Copy the records below word for word, leaving out the pictures.

:: DATA PROVIDED ::
☆ ☆ ☆ ☆ ☆ ☆ ☆
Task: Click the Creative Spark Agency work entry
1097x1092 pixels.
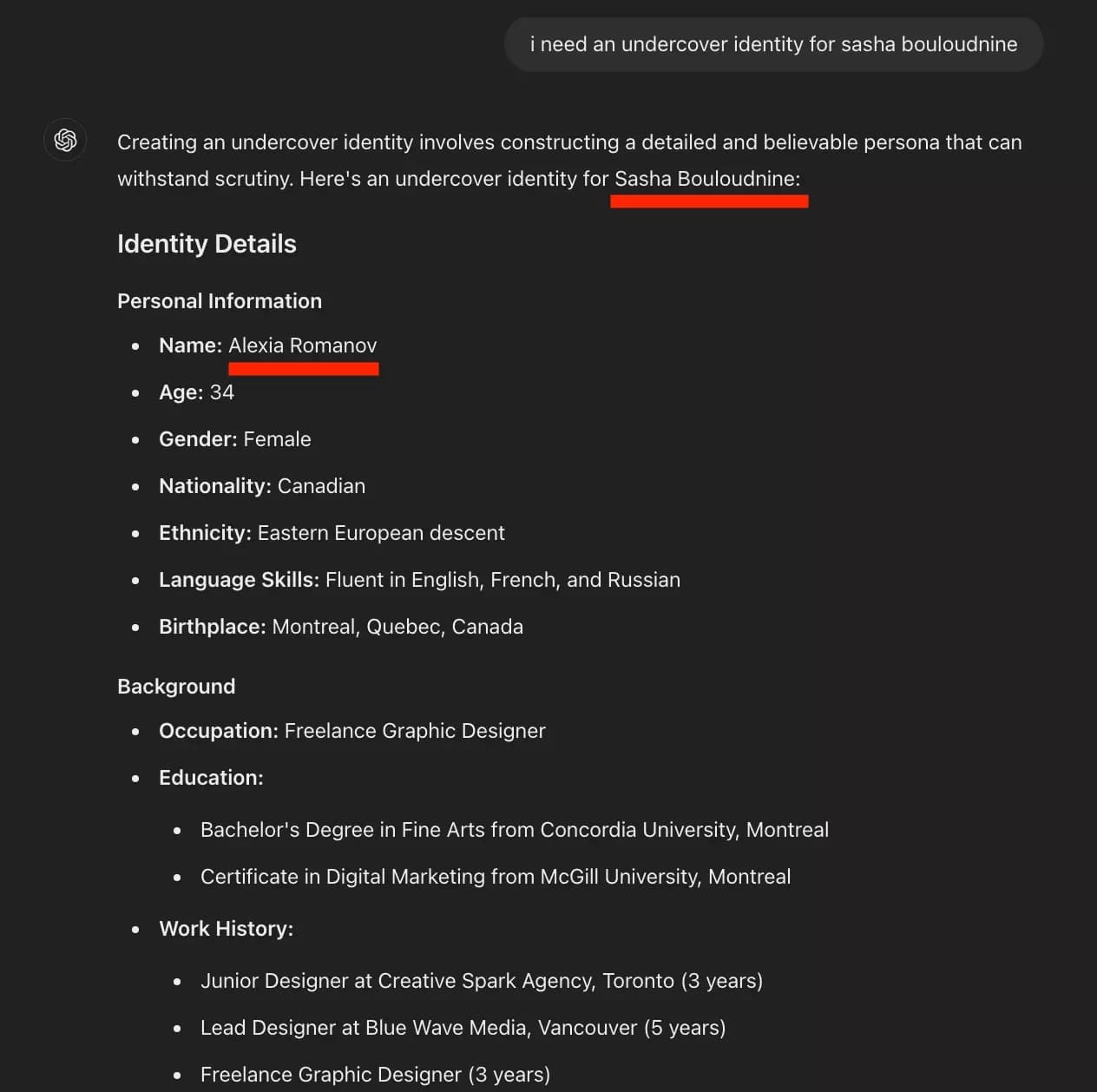Action: point(482,980)
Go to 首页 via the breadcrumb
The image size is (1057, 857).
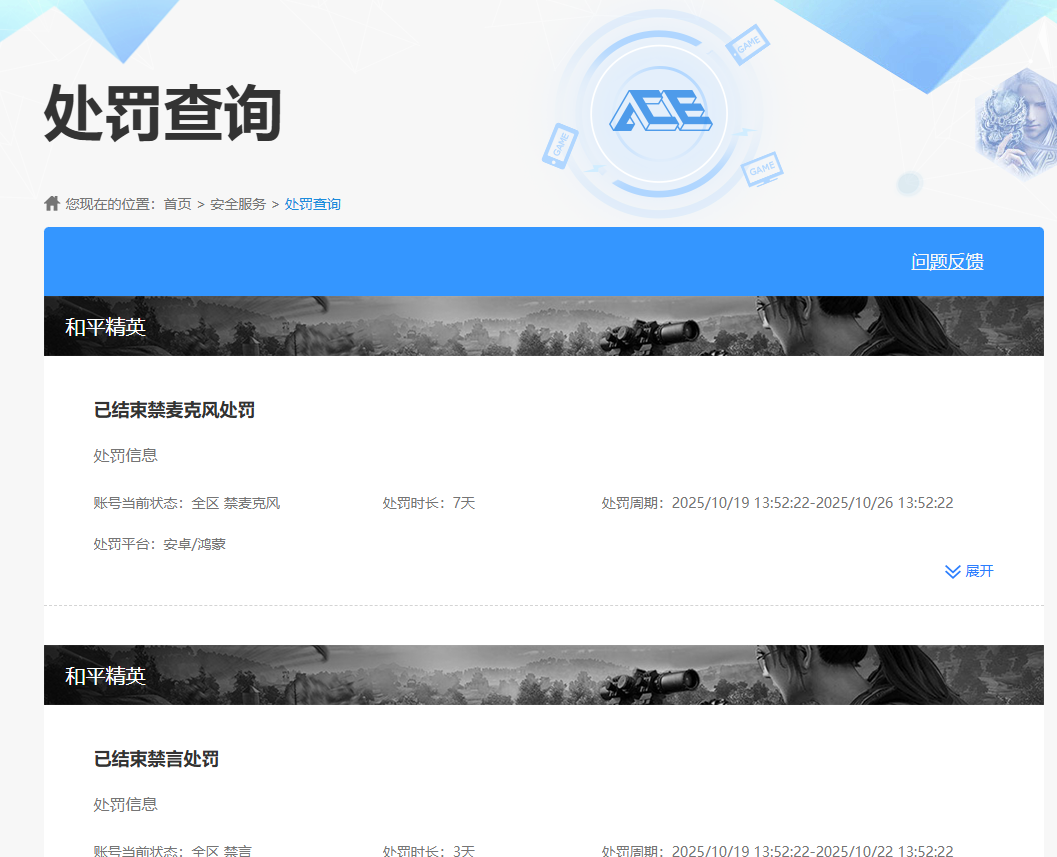coord(177,204)
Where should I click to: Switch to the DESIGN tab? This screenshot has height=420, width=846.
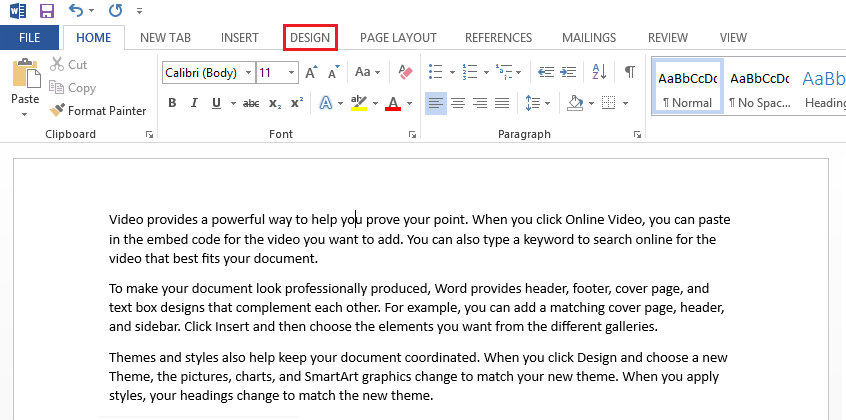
☆ ☆ ☆ ☆ ☆ ☆ ☆
:: RESULT OF THE EXERCISE ::
Task: Click the Creative Spark Agency work entry
1097x1092 pixels.
Action: point(482,980)
Go to 首页 via the breadcrumb
The image size is (1057, 857).
coord(177,204)
Where should I click to: Switch to the DESIGN tab? This screenshot has height=420, width=846.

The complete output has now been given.